[NTLUG:Discuss] robots.txt

Tue Mar 25 20:23:27 CST 2003

On Tuesday 25 March 2003 05:04 pm, David Ross wrote:
> I understand that this has to do with search engines,but 
what should a proper 
> robots.txt file contain? and what file permissions should 
it have (444,400??)

I don't think file permissions are relevant -- if your web 
server can serve it, that's all that counts.
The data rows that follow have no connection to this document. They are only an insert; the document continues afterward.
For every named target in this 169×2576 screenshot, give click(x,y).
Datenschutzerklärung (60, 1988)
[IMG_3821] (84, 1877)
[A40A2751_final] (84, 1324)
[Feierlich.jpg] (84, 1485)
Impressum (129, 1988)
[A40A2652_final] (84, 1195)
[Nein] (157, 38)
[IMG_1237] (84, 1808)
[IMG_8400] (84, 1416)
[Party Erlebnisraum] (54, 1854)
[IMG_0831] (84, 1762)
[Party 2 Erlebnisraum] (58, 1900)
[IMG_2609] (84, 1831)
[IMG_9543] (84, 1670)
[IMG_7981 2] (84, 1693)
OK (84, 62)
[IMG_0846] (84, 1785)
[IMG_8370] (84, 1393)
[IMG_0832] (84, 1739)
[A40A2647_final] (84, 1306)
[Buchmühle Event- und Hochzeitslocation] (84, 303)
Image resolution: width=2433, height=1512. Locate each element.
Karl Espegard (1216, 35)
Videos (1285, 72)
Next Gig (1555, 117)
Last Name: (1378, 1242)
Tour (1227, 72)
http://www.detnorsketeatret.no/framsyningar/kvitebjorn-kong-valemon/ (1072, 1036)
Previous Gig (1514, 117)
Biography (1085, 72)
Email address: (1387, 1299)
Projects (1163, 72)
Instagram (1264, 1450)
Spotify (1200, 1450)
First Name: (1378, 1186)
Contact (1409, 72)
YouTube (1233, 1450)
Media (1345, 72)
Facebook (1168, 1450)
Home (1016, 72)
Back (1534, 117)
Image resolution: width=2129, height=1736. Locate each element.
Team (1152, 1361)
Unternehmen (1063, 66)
Here's an example of what one looks like -- it's basically 
a list of things you don't want the spiders to search:

# robots.txt file for Anansi Site
User-agent: *

Disallow: /Store
Disallow: /Image
Disallow: /Grid
Disallow: /Button
Disallow: /Banner
Disallow: /Background
Disallow: /Legal
Disallow: /Forum

There is of course one problem with this -- it relies on 
the spider to be cooperative.  In my experience, only the 
major search engine spiders will do that -- you will still 
get spidered.

For the ill-behaved spiders, there are such things as 
"spider traps" -- which take advantage of search mechanisms 
to provide essentially endless loops which the spider will 
proceed down until it eventually gives up and goes away.  
However, beyond knowing that they exist, I've never 
explored this option.

Another way to avoid excessive spidering is to make access 
to protected areas work only by an HTTP POST operation 
(i.e. a form submission).  Spiders generally do not fill 
out and submit web forms.

Cheers,
Terry

--
Terry Hancock ( hancock at anansispaceworks.com )
Anansi Spaceworks  http://www.anansispaceworks.com